Living in a democratic country, chaotic though it may be
More than 156.6 million people reside here, and it is a matter of great pride that no matter how chaotic this country is, as Bangladeshis, we are free to choose our leaders, or re-elect them, every five years, unlike authoritarian regimes which may show quicker progress but at much greater human cost. Connected to this, is the fact that the other aspects of a democracy – the judiciary, the media, and the executive, are relatively free and healthy.
Most foreigners identify Bangladeshi cuisine with ‘maach,’ ‘bhaat,’ and ‘daal.’ However, food habits and cuisines have evolved over the years. The end result is a variety of cuisines – some region-specific, and others influenced by the availability of certain ingredients. If you throw into the mix the exotic spices native to this land you get, arguably, the best food available in the world – tasty, inexpensive, and (mostly) healthy. The delicate flavours of the Hilsha fish revered in Bengal, or the melt-in-your-mouth ‘bhuna mangsho’ – all of these and more, make for the plate and the soul.
The Bangladeshi family unit still survives
In spite of the many pressures of globalisation and westernisation, the Bangladeshi family unit still survives, especially in the rural areas.

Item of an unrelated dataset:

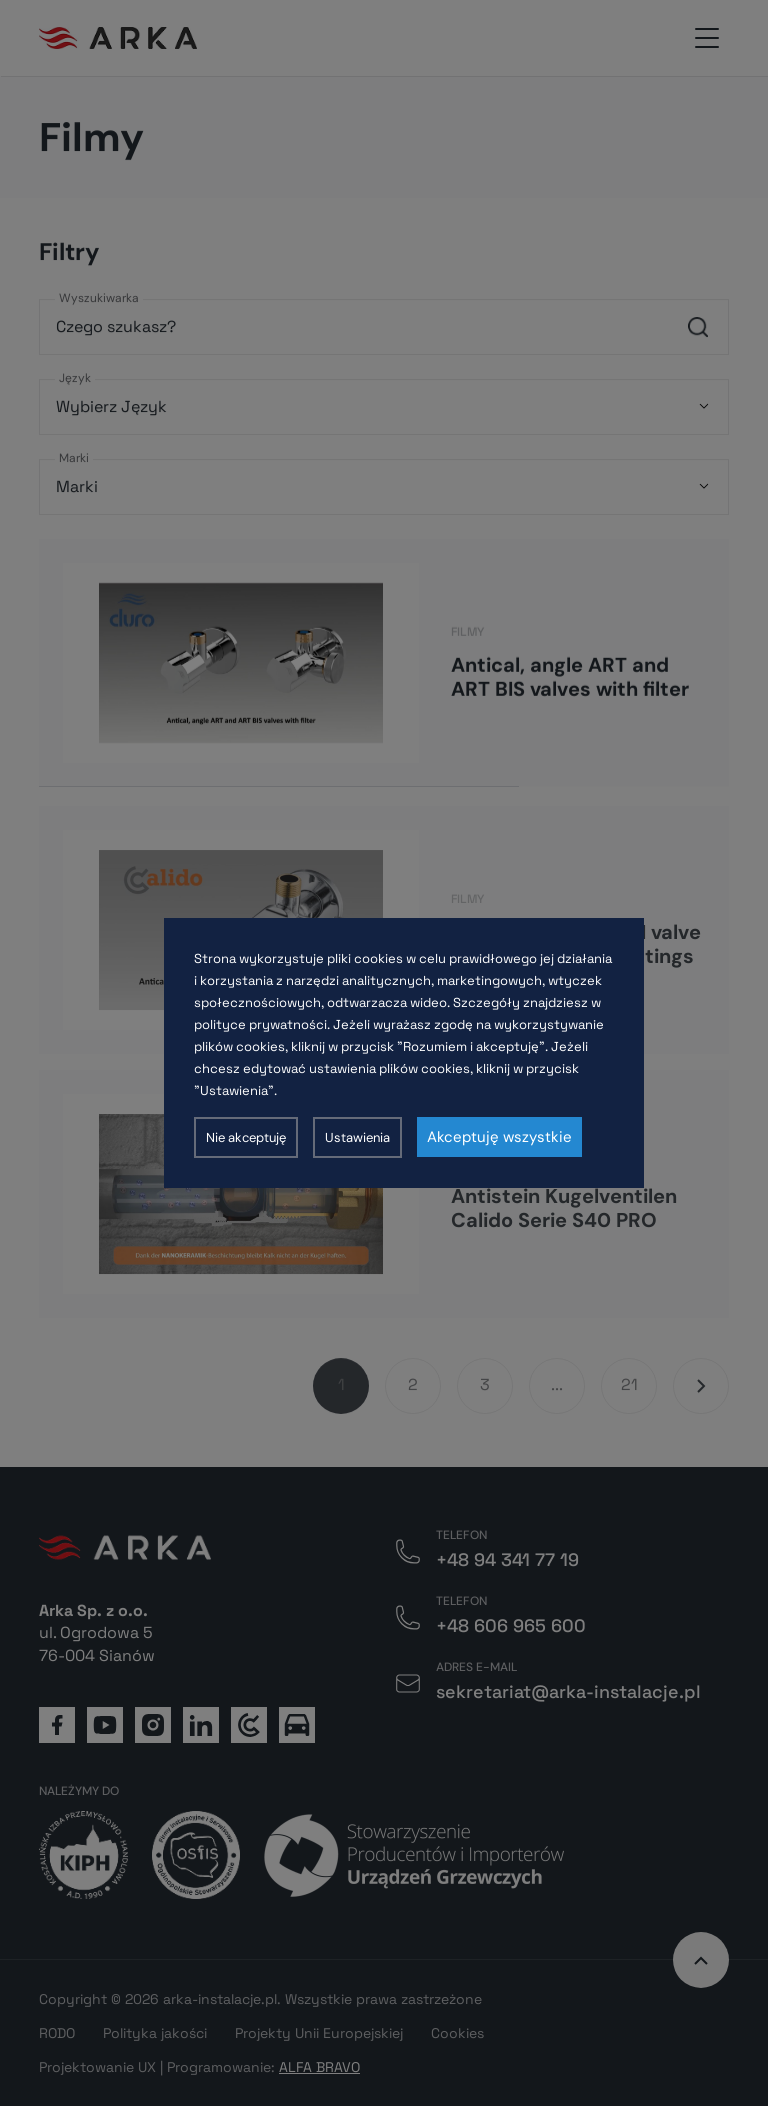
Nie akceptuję (246, 1137)
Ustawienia (357, 1137)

In the cities, families have become more nuclear with the younger ones, moving out in search of a better life. It is not unusual for unmarried, earning young adults to stay with the parents. Then again, parents are usually expected to stay with their children during their youth.

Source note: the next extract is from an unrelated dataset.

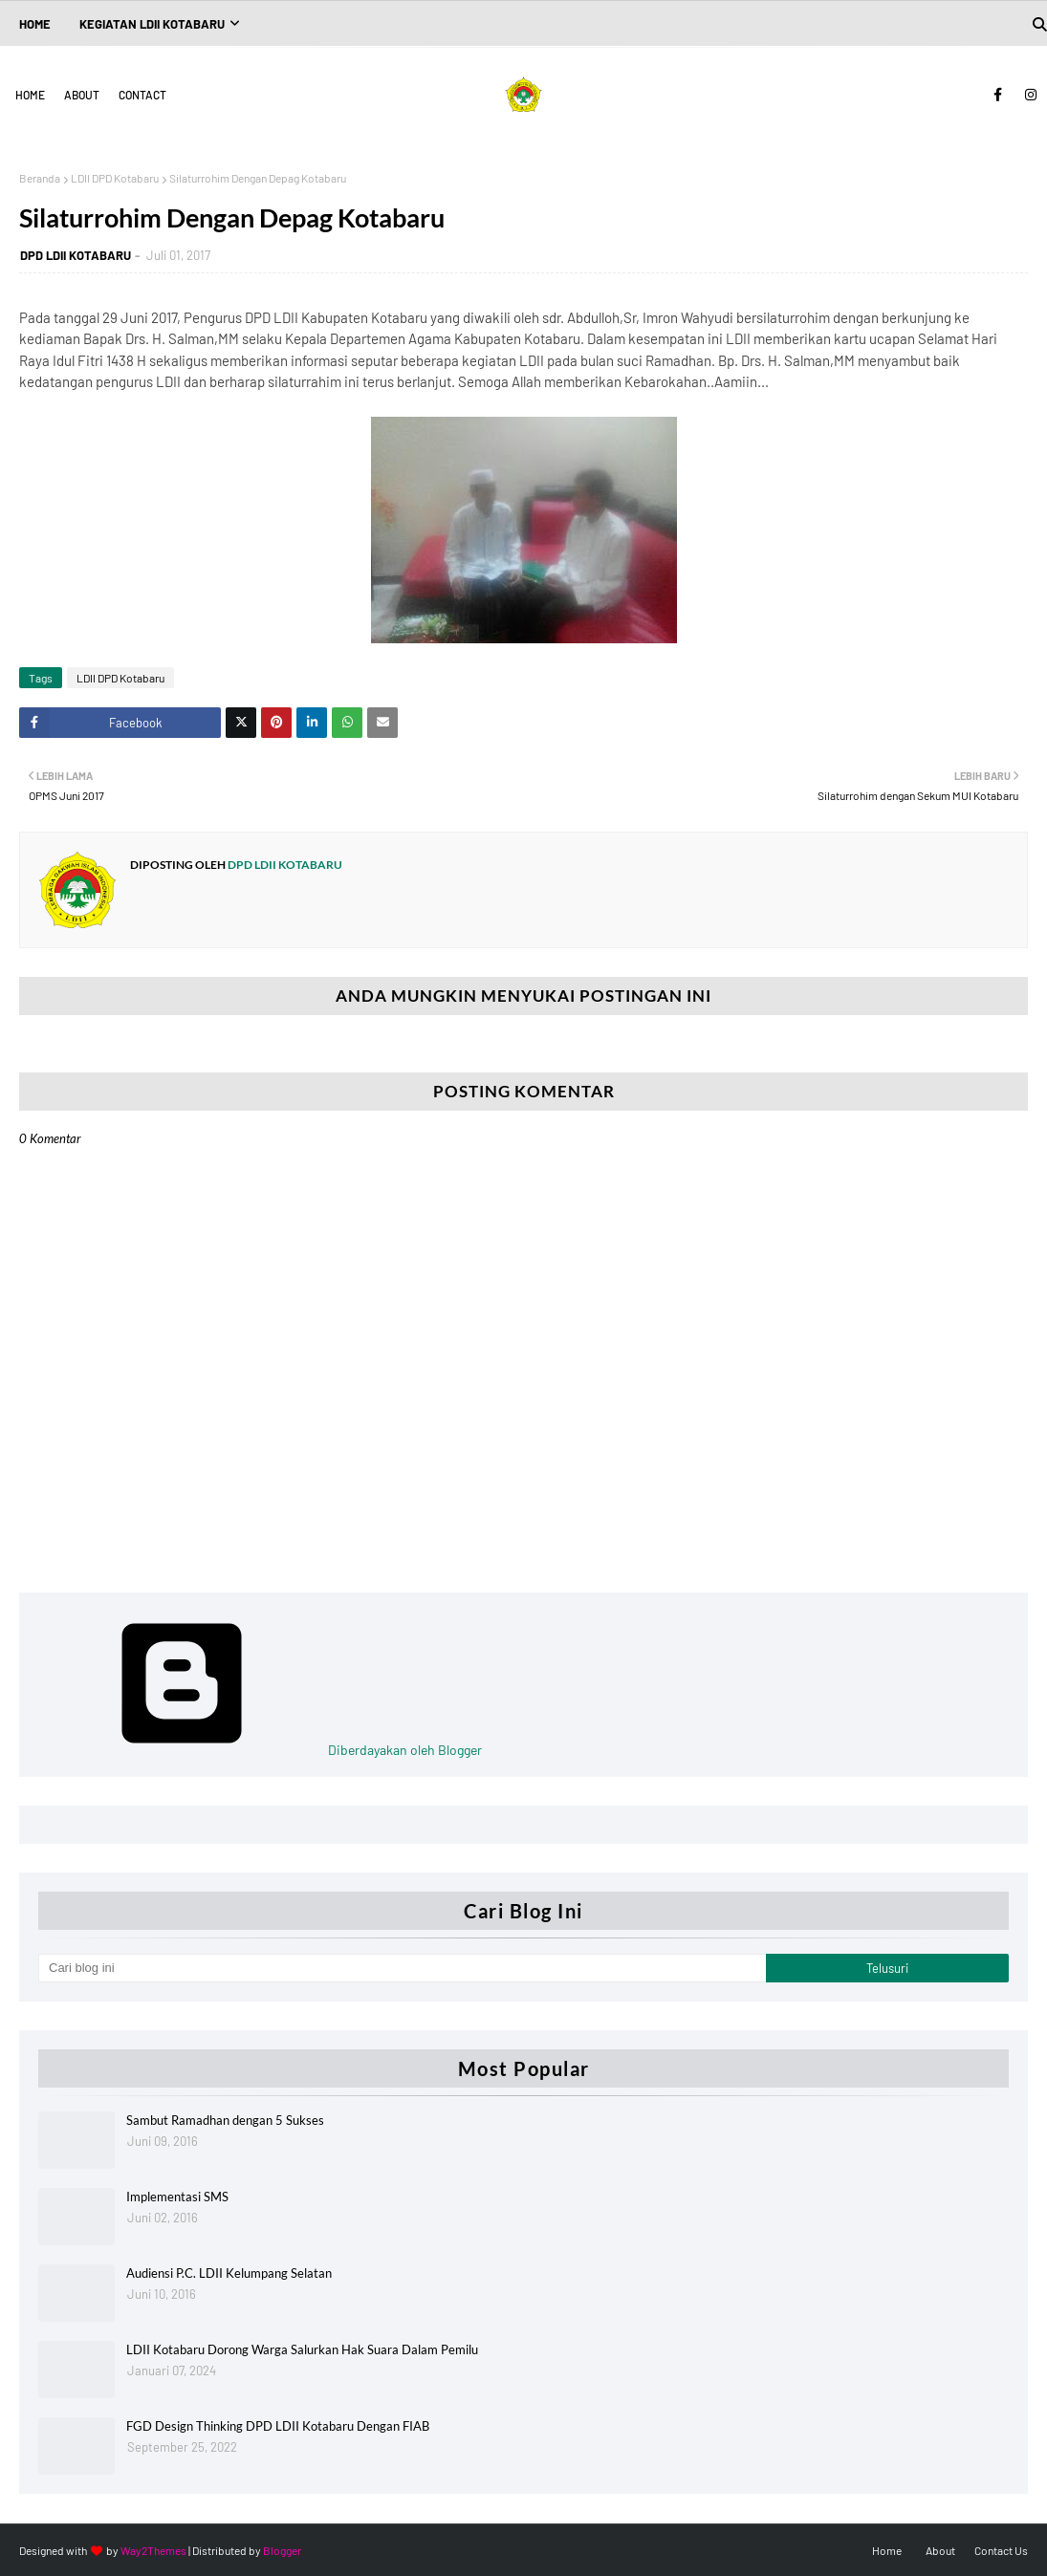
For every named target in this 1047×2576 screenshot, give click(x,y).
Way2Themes (153, 2550)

The ability to accept one’s reality
The reality of Bangladesh is one of stark contrasts. Expensive cars struggle for space alongside rickshaws. World-class apartment buildings nestle beside shanty slums. And yet, we live together in harmony most of the time. There is something in the Bangladeshi spirit that makes us accept our lot. We find it easy to come to terms with reality, even while we dream of a better life, for ourselves and our children.